1 Corinthiens 11. 17 à 34

Commentaire

17 ▪ Or, en prescrivant ceci, je ne [vous] loue pas¹, — c’est que vous vous réunissez, non pas pour votre profit, mais à votre détriment.

— ¹ comparer verset 2.

18 Car d’abord, quand vous vous réunissez en assemblée, j’entends dire qu’il y a des divisions parmi vous, et je le crois en partie;

19 car il faut aussi qu’il y ait des sectes¹ parmi vous, afin que ceux qui sont approuvés soient manifestes parmi vous.

— ¹ secte, ou école comme en formaient les philosophes.

 

20 ▪ Quand donc vous vous réunissez ensemble¹, ce n’est pas manger la cène dominicale:

— ¹ ensemble, en un même lieu.

21 car lorsqu’on mange, chacun prend par avance son propre souper, et l’un a faim, et l’autre s’enivre.

22 N’avez-vous donc pas des maisons pour manger et pour boire? Ou méprisez-vous l’assemblée de Dieu, et faites-vous honte à ceux qui n’ont rien? Que vous dirai-je? Vous louerai-je? En cela, je ne vous loue pas.

23 Car moi, j’ai reçu du Seigneur ce qu’aussi je vous ai enseigné: c’est que le seigneur Jésus, la nuit qu’il fut livré, prit du pain,

24 et après avoir rendu grâces, il le rompit et dit: «Ceci est mon corps, qui est pour vous; faites ceci en mémoire de moi.»

25 De même [il prit] la coupe aussi, après le souper, en disant: «Cette coupe est la nouvelle alliance en mon sang: faites ceci, toutes les fois que vous la boirez, en mémoire de moi.»

26 Car toutes les fois que vous mangez ce pain et que vous buvez la coupe, vous annoncez la mort du Seigneur jusqu’à ce qu’il vienne.

27 Ainsi quiconque mange le pain ou boit la coupe du Seigneur indignement sera coupable à l’égard du corps et du sang du Seigneur.

28 Mais que chacun¹ s’éprouve soi-même, et qu’ainsi il mange du pain et boive de la coupe;

— ¹ litt.: un homme.

29 car celui qui mange et qui boit, mange et boit un jugement contre lui-même, ne distinguant pas le corps.

30 C’est pour cela que plusieurs sont faibles et malades parmi vous, et qu’un assez grand nombre dorment.

31 Mais, si nous nous jugions¹ nous-mêmes, nous ne serions pas jugés.

— ¹ juger, ici; plus haut: distinguer.

32 Mais quand nous sommes jugés, nous sommes châtiés par le Seigneur, afin que nous ne soyons pas condamnés avec le monde.

33 Ainsi, mes frères, quand vous vous réunissez pour manger, attendez-vous l’un l’autre;

34 si quelqu’un a faim, qu’il mange chez lui, afin que vous ne vous réunissiez pas pour être jugés.
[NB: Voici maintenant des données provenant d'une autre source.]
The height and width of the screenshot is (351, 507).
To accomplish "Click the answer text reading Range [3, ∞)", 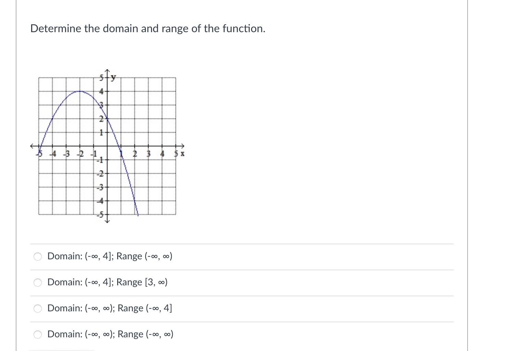I will tap(141, 282).
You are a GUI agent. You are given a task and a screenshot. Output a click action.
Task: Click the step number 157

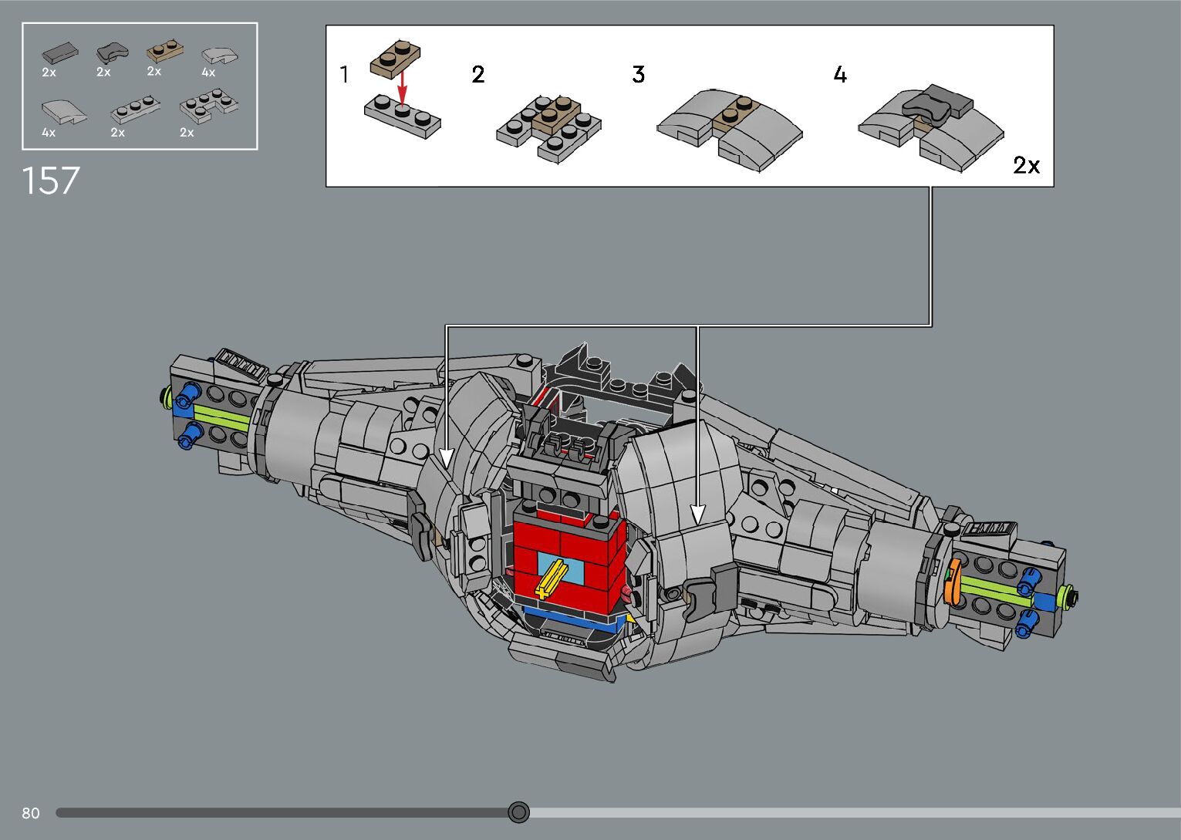(51, 181)
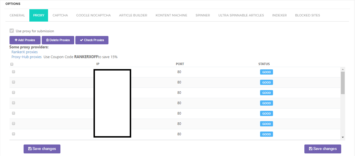Check the last visible proxy row checkbox

click(14, 134)
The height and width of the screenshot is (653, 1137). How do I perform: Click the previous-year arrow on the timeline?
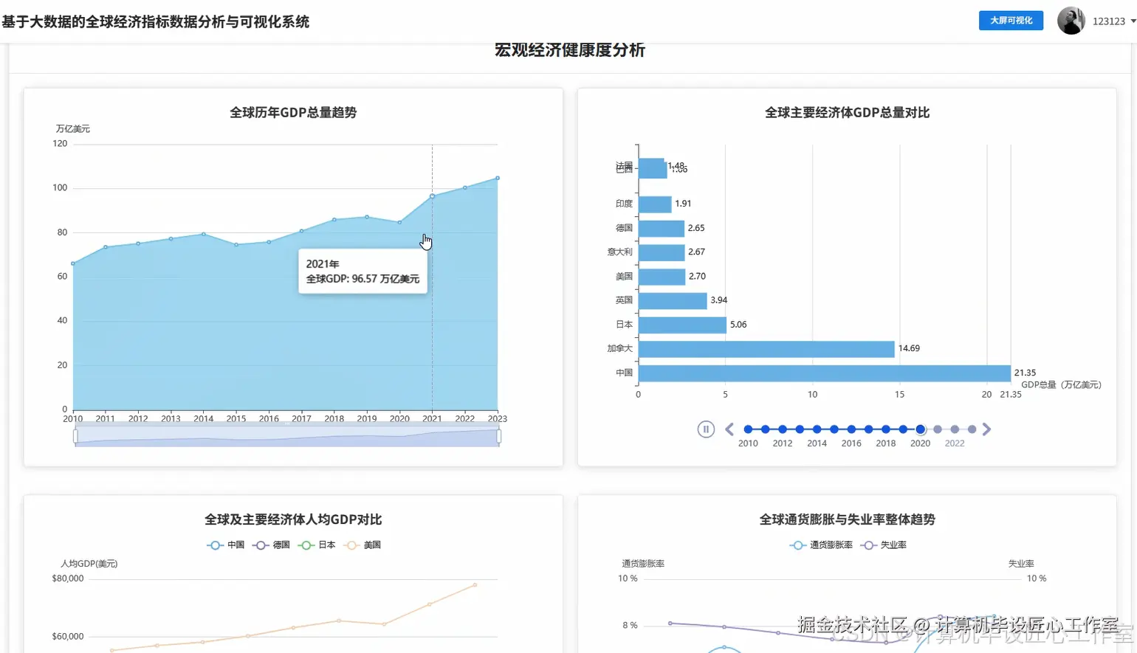click(729, 429)
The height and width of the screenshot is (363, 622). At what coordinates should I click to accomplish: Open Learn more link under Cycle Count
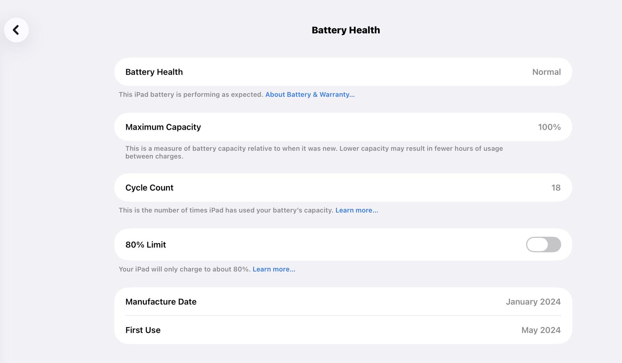pos(356,210)
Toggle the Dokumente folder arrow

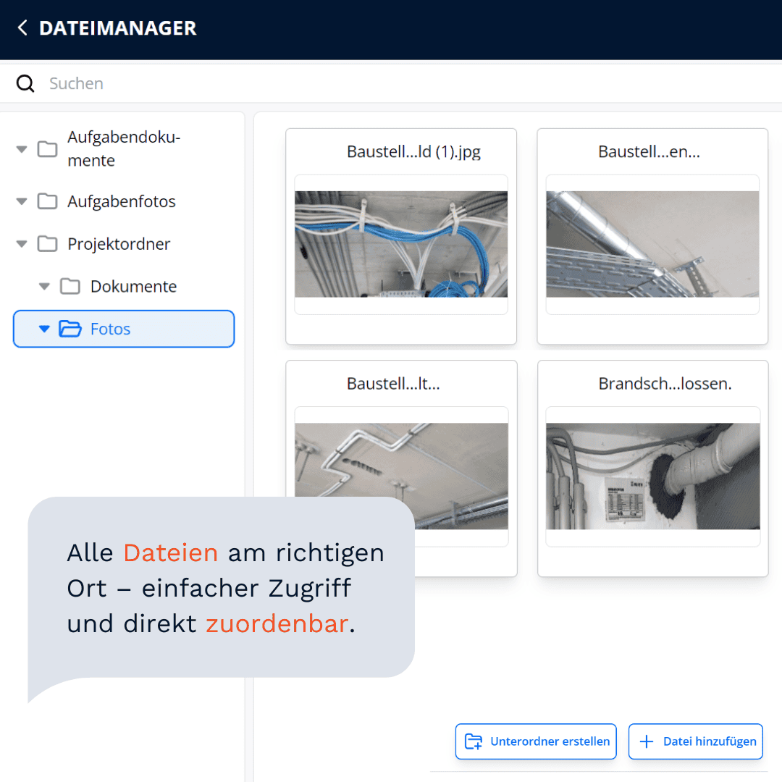[x=44, y=287]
Or, quant aux autres points, je les réglerai quand j’irai [vers vous].

 

Il y avait des partis à Corinthe. Même les réunions s'en ressentaient. Les riches faisaient honte aux pauvres et excitaient leur jalousie. Fait plus grave encore, la cène, confondue avec l'agape (le repas en commun), était prise indignement par beaucoup. C'est l'occasion pour l'apôtre de rappeler ce que le Seigneur lui a spécialement révélé. La cène est le saint souvenir d'un Christ qui s'est livré pour nous. Un souvenir qui certes parle au cœur de chaque participant, mais aussi qui proclame universellement ce fait capital: Celui qui est le Seigneur a dû mourir. Et, jusqu'à Son retour, nous sommes invités à annoncer cette mort du Seigneur dans le langage si grand et si simple qui nous a été enseigné.

 

Enfin ce mémorial parle à la conscience du croyant. Car la mort de Christ signifie la condamnation du péché. Prendre la cène sans s'être d'abord jugé expose donc (pour la terre) aux effets de cette condamnation. Ainsi s'expliquait la faiblesse de plusieurs à Corinthe (et peut-être parmi nous), la maladie, la mort même, qui avaient frappé certains (v. 30). Néanmoins la crainte ne doit pas nous tenir à l'écart (v. 28). Elle peut et doit s'accorder avec une réponse fervente à Celui qui a dit: «Faites ceci en mémoire de moi» (v. 24, 25).